Çalışma Yönergesi: Aşağıdaki öğelerin tamamını "dropdown" ifadesinin yerine "menu" koyarak yeniden yazın ve geri kalan her şeyi olduğu gibi bırakın. Resimleri yanıta almayın.

Verilen Malzeme:

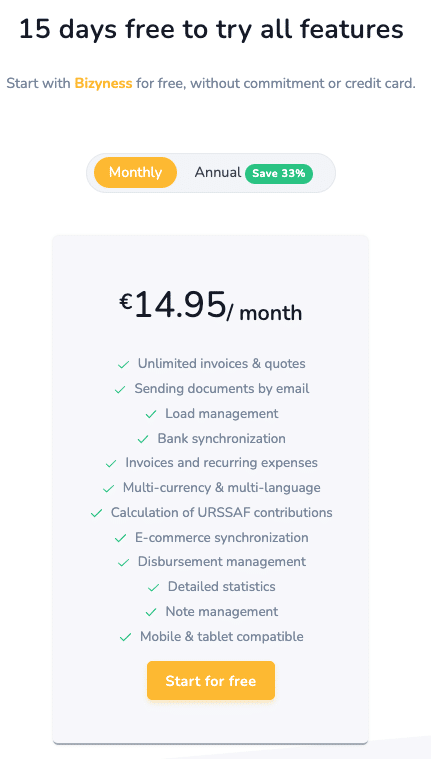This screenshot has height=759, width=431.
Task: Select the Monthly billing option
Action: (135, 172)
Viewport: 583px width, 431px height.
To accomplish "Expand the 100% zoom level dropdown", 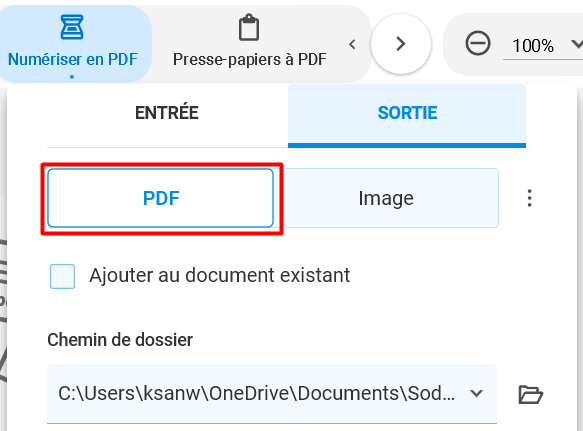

Alıştırmanın Sonucu:
This screenshot has height=759, width=431.
Task: Select the Monthly billing option
Action: (135, 172)
Viewport: 583px width, 431px height.
To accomplish "Expand the 100% zoom level menu", 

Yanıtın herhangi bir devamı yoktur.